Cousens v. Canadian Nurses Assn.
1981-03-23
Ontario Board of Inquiry
CHRR Doc. 81-030
Henry P. Cousens Complainant
v.
Canadian Nurses Association Respondent
Hearing Dates: December 15, 16, 17, and 19, 1980
Date of Decision: March 23, 1981
Place: Ottawa, Ontario
Before: Ontario Board of Inquiry, E.J. Ratushny
Appearances by: Mr. Tom Lederer, Counsel for the Ontario Human Rights Commission Mr. Hynna, Counsel for the Canadian Nurses Association
LANGUAGE — French language proficiency required in employment — RACE, COLOUR AND PLACE OF ORIGIN — definition of ancestry — COMPLAINTS — amendment to include additional allegation — JURISDICTION — jurisdiction limited to original allegation
Summary: Mr. Cousens filed a complaint of discrimination on the basis of ancestry when he was dismissed from his job of seven years. The job, that of Administrative Officer for the Testing Service of the Canadian Nursing Association, was eliminated in an administrative restructuring, and replaced by a similar position requiring a candidate "fluently bilingual and preferably Francophone". Mr. Cousens was an Anglophone who had had some French language training but was not fluent in French. Preference for a Francophone was determined to mean the candidate's mother tongue was French and this requirement was found to be discriminatory. Furthermore, fluency in French did not appear to be necessary for the job, but seemed to be a requirement inserted to improve the Association's chances of selling its French language examinations to the Québec Order of Nurses. The Canadian Nurses Association was ordered to pay Mr. Cousens three months' salary, plus $1,000 in compensation for loss of dignity.
DECISION
[ 1 ] This Board of inquiry was appointed by the Minister of Labour of Ontario on the 15th day of April 1980, in relation to the complaint of Mr. Henry P. Cousens of Ottawa alleging discrimination in employment by the Canadian Nurses Association contrary to the Ontario Human Rights Code, R.S.O. 1970, c. 318, as amended.

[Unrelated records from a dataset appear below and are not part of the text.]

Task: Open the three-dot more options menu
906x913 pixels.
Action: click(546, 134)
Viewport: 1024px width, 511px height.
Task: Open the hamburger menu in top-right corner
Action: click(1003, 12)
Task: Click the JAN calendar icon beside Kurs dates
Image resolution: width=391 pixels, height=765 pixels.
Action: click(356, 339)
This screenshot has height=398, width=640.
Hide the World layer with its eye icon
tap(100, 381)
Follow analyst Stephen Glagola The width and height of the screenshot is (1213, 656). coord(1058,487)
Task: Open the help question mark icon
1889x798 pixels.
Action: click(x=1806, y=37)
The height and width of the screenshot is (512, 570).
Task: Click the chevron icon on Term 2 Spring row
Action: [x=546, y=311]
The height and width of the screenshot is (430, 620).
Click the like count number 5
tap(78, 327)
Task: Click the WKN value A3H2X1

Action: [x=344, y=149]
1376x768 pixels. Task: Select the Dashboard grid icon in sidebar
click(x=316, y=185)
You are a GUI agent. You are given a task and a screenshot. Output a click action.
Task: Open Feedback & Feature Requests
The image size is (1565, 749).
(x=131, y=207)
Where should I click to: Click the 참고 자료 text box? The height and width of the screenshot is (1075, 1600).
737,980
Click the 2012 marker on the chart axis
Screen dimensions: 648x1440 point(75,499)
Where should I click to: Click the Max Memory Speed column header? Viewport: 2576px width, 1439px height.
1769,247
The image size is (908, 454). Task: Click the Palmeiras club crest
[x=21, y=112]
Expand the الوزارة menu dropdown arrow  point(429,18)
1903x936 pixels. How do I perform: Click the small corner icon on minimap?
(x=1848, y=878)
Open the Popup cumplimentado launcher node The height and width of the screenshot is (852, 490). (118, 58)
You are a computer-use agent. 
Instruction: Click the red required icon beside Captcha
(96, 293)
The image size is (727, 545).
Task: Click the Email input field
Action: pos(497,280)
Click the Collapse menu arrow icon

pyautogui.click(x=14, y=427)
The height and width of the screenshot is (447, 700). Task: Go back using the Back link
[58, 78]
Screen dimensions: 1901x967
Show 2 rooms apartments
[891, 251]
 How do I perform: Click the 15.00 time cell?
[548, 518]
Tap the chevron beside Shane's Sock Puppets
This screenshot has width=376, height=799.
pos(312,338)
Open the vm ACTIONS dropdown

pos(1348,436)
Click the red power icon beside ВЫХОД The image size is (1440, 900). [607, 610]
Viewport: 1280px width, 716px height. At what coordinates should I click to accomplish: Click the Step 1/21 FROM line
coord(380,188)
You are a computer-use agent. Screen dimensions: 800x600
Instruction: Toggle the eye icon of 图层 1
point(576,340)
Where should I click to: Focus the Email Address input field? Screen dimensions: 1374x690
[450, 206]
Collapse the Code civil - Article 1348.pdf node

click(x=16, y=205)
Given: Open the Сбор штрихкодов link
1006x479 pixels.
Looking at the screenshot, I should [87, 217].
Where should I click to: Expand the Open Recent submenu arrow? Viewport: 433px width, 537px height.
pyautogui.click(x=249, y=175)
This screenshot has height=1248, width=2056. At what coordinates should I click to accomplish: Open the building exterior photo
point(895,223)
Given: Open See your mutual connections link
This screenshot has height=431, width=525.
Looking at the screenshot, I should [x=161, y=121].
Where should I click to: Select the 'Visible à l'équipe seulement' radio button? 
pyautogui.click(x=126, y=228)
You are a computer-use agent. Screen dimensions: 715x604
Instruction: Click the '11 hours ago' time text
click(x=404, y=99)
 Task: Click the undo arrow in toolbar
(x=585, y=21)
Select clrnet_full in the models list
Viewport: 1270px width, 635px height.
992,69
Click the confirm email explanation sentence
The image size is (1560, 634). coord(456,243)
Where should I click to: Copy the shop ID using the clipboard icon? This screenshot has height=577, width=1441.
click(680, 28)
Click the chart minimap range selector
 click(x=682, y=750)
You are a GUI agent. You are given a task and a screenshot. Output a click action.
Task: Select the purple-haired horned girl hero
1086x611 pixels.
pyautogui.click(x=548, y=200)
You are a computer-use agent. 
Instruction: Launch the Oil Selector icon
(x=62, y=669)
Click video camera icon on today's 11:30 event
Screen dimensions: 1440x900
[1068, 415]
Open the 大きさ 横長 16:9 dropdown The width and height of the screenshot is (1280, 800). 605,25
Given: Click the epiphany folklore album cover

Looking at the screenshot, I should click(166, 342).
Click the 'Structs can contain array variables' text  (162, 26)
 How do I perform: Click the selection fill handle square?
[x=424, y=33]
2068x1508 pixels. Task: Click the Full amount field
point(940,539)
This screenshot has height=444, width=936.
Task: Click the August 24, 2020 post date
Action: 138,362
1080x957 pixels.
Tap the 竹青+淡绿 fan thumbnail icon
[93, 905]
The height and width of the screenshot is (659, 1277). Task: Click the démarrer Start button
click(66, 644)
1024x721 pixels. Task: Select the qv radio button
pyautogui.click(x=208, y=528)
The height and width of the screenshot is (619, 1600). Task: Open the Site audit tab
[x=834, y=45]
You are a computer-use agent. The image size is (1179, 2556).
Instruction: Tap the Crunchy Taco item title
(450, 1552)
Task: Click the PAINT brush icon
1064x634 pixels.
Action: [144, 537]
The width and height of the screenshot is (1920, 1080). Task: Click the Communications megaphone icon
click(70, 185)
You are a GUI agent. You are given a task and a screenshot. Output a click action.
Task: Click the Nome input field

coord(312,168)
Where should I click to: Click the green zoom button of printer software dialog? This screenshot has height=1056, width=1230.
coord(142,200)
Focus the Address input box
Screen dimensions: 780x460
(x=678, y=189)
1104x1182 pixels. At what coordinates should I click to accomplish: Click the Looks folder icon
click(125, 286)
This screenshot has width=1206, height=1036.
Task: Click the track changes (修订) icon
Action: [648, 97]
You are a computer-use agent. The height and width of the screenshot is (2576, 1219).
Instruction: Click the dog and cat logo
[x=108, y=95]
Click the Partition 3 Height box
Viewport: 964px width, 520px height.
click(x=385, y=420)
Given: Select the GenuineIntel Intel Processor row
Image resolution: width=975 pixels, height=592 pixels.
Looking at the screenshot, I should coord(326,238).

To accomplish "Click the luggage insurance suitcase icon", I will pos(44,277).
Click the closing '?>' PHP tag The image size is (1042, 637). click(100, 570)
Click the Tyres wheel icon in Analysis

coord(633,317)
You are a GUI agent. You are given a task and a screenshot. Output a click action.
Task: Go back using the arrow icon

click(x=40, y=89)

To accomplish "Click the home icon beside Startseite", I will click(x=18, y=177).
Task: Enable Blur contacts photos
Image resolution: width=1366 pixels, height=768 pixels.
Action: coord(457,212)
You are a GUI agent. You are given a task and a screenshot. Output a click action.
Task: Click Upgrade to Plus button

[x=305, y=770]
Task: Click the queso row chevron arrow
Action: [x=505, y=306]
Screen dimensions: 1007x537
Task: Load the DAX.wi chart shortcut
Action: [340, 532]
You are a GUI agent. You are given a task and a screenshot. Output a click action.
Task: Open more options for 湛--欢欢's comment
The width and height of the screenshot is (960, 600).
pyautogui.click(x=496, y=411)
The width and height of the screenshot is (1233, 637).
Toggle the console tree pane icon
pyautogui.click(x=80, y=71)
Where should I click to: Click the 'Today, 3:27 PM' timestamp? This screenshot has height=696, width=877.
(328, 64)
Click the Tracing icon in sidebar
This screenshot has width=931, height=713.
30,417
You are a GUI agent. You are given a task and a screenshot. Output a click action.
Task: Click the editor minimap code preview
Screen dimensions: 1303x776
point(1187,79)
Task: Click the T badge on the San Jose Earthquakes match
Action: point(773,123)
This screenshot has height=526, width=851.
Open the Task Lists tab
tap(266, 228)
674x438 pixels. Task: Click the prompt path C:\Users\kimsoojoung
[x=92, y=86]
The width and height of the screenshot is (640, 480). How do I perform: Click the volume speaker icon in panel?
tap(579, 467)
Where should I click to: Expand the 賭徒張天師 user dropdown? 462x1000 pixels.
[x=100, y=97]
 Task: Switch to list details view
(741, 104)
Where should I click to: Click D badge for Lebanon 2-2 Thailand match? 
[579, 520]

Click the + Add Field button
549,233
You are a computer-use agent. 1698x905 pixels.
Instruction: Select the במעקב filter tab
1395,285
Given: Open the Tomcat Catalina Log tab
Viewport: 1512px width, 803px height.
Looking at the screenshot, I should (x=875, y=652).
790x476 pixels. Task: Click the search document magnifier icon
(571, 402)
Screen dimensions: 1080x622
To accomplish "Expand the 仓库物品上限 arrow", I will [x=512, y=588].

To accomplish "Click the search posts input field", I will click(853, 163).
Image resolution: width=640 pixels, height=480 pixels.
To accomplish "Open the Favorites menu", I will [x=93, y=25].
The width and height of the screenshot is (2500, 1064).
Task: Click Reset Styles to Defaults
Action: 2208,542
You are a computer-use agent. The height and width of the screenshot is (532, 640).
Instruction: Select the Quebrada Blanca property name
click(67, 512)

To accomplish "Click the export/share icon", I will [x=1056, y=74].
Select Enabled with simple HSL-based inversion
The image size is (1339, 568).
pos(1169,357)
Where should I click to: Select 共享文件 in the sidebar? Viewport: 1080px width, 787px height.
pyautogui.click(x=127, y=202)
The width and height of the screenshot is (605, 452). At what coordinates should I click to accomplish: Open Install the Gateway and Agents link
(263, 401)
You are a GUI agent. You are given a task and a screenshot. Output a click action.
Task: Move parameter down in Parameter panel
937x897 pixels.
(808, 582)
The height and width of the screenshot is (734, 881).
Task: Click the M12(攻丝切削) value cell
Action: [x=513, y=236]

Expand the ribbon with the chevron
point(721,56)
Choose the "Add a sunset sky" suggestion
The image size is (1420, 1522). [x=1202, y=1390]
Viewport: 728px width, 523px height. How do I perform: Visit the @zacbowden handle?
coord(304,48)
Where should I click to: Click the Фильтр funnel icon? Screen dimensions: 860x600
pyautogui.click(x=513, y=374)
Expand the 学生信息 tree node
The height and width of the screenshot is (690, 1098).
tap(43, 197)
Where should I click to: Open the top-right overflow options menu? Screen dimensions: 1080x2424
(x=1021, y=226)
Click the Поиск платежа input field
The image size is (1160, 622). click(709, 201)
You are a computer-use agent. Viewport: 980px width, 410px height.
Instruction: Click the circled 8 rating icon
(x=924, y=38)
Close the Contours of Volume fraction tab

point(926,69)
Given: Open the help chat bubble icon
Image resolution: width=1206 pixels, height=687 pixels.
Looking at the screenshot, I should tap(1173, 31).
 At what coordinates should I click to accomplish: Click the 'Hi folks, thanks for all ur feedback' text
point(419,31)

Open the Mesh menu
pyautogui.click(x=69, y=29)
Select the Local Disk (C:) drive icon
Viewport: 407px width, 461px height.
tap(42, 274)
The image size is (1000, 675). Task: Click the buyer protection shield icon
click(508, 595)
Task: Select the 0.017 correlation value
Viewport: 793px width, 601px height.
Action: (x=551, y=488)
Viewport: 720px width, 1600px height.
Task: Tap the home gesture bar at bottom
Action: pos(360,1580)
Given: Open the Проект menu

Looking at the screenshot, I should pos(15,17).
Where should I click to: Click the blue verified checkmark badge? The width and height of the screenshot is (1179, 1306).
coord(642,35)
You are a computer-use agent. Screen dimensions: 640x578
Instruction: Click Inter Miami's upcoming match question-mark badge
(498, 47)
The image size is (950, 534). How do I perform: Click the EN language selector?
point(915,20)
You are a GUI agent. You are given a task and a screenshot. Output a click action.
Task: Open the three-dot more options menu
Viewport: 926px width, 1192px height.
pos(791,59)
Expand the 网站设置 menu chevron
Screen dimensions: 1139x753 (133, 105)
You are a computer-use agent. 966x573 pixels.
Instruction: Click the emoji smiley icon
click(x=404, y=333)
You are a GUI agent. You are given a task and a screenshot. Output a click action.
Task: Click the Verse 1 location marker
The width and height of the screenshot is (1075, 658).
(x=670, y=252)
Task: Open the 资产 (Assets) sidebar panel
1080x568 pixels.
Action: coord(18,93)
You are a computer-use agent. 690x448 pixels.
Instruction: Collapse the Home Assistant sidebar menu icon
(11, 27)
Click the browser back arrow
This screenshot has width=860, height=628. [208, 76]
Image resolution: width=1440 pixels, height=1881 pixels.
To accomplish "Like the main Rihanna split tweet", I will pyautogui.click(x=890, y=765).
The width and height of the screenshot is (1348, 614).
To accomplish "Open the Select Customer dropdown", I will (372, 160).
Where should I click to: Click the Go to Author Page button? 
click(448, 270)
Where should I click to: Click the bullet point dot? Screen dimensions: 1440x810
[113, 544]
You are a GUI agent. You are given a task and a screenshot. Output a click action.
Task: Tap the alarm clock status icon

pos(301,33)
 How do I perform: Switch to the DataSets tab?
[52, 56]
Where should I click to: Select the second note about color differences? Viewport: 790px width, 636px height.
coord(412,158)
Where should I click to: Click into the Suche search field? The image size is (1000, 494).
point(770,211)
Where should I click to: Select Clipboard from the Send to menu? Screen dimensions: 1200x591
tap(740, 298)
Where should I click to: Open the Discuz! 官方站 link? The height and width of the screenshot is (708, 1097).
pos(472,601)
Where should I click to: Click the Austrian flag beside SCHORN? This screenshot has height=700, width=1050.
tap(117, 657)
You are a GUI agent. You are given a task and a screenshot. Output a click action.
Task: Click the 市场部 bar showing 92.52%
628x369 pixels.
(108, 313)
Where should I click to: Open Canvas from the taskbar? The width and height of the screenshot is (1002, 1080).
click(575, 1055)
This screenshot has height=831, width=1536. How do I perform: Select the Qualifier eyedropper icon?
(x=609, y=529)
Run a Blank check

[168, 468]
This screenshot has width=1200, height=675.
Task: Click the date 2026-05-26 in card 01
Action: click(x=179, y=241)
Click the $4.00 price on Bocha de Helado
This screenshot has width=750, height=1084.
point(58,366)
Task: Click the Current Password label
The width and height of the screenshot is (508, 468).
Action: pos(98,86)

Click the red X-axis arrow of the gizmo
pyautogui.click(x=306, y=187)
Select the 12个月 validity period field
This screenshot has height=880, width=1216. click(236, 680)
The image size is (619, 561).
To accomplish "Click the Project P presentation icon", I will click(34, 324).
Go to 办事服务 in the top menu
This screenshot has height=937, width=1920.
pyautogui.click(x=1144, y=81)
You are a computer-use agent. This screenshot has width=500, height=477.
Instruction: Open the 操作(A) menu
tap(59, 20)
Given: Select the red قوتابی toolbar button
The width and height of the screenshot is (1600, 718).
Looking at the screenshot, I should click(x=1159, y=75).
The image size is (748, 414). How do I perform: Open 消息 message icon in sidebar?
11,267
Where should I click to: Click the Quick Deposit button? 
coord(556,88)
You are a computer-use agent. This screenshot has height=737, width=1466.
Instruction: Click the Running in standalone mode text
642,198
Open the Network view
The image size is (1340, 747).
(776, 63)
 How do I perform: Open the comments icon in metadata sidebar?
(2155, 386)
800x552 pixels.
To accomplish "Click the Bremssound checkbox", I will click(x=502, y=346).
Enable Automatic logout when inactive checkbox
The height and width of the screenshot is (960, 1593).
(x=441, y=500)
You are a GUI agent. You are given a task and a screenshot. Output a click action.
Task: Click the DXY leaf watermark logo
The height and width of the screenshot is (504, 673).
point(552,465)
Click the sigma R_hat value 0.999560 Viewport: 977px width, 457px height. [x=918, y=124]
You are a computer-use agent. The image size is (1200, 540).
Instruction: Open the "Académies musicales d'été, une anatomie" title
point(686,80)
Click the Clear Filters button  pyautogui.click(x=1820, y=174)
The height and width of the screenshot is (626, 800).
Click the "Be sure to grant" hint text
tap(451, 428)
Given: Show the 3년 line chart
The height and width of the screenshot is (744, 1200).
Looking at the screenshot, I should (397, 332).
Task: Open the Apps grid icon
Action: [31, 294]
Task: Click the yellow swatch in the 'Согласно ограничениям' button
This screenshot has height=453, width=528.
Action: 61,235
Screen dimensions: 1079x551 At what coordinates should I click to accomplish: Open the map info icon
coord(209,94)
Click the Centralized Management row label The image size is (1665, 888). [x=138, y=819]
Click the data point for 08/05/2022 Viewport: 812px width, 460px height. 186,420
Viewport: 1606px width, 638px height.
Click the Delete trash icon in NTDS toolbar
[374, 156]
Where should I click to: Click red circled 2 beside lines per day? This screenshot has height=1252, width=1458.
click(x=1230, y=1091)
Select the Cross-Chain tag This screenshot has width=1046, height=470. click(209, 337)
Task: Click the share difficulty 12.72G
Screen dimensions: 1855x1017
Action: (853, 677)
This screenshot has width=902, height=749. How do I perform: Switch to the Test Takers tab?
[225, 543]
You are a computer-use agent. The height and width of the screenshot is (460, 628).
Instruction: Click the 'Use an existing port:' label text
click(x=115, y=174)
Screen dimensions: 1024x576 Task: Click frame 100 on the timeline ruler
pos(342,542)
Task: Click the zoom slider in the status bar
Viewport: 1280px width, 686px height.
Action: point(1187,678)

[ 2 ] Upon being notified of the appointment of counsel for the Ontario Human Rights Commission and for the Respondent, the Chairman contacted them with a view to establishing dates for the hearing which would be mutually convenient to the parties. (Mr. Cousens was not personally represented by counsel.) The date of October 21st, 1980 was agreed upon and formal notices of hearing were issued. Subsequently, a request was made by Commission counsel that the hearing be postponed until December. With the agreement of both counsel, the date of December 15th was set for the hearing and it did, in fact proceed, in Ottawa, on the 15th, 16th, 17th and 19th of December.
[ 3 ] The complaint of Mr. Cousens alleged that he was discriminated against in his employment because of his ancestry, in violation of section 4(1)(b) of the Code.
[ 4 ] At the outset of the hearing, counsel for the Commission indicated that, in addition to "ancestry," the Board would be asked to deal with two additional grounds of discrimination which are prohibited by section 4(1)(b), namely, "nationality" and "place of origin." Counsel for the Respondent immediately raised the objection that the complaint had only specified "ancestry." It was argued that a respondent could be seriously prejudiced by coming to a hearing prepared to answer to a complaint on one ground, only to be met by evidence and argument in relation to a separate category of discrimination under the Code.
[ 5 ] In ruling on this objection, the Board recognized the validity of the contention that prejudice could result. However, it was pointed out that section 14c. of the Code suggests that the mandate of a board of inquiry might well extend beyond the specific ground of contravention alleged in the complaint:
14c. The board after hearing a complaint, (a) shall decide whether or not any part has contravened this Act: [Emphasis added.]
In other words, the Board is required not merely to decide upon the specific ground of discrimination which has been alleged, but to hear the circumstances of the complaint as presented by the parties and decide whether or not any party has "contravened this Act." The written complaint is not, therefore, in the nature of an information or indictment in a criminal case. Rather, it serves as general notice to a party in an administrative hearing.
[ 6 ] Of course, these comments do not resolve the question. The complaint still serves the central purpose of satisfying the notice requirements for a "fair hearing" in accordance with principles of Administrative Law. The Respondent only received notice a few days before the hearing that these additional grounds would be raised. Taking this into account, the Board ruled that it was prepared to grant an adjournment to enable counsel for the Respondent to conduct any further preparation which he might consider to be necessary as a result of the untimely notice in relation to these additional grounds. No such adjournment was sought.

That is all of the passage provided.